Depuis cette époque, la Correspondance française (titre ironique s’il en fut) est devenue un instrument de plus entre les mains de l’ambassade allemande de Paris ; elle sert de véhicule à toutes les attaques et à toutes les calomnies que M. de Bismarck juge de temps à autre nécessaire de diriger contre la France.

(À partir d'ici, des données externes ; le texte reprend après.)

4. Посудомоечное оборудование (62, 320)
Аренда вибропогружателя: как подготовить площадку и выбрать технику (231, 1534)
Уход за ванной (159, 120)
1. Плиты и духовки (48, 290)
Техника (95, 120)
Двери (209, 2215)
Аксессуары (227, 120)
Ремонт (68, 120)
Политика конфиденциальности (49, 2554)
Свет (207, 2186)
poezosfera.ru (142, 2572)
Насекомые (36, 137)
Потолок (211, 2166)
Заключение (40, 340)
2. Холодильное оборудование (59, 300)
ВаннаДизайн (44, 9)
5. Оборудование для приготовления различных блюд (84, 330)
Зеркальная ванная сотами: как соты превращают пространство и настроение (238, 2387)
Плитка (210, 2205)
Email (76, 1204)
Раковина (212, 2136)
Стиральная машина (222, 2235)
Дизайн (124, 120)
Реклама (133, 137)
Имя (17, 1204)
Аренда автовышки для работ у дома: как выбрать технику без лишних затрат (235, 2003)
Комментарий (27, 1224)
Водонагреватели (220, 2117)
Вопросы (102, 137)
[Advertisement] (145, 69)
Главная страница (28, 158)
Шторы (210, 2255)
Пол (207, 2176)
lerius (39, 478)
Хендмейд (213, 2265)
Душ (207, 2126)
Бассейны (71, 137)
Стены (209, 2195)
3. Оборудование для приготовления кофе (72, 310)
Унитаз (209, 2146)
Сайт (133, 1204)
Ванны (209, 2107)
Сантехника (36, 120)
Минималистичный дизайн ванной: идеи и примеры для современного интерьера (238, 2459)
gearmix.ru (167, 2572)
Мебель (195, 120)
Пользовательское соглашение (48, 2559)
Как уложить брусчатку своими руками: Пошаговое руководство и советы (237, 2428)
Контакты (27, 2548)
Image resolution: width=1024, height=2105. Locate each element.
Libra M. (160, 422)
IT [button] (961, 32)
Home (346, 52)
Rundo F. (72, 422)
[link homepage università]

C’est par l’intermédiaire de la Correspondance française notamment qu’a été conduite avec une savante perfidie cette campagne qui, grossissant quelques incidents sans importance, quelques articles sans la moindre autorité, a persuadé aux étrangers qu’ils n’étaient plus en sûreté en France, où l’on ne songeait qu’à les égorger, et que le séjour de Paris était des plus dangereux pour tout individu d’origine allemande, alors que 60,000 ex-soldats ou futurs soldats de M. de Moltke battent le pavé de la grande ville et savent s’arranger de manière à prospérer, tandis que les négociants et les ouvriers français sont aux abois.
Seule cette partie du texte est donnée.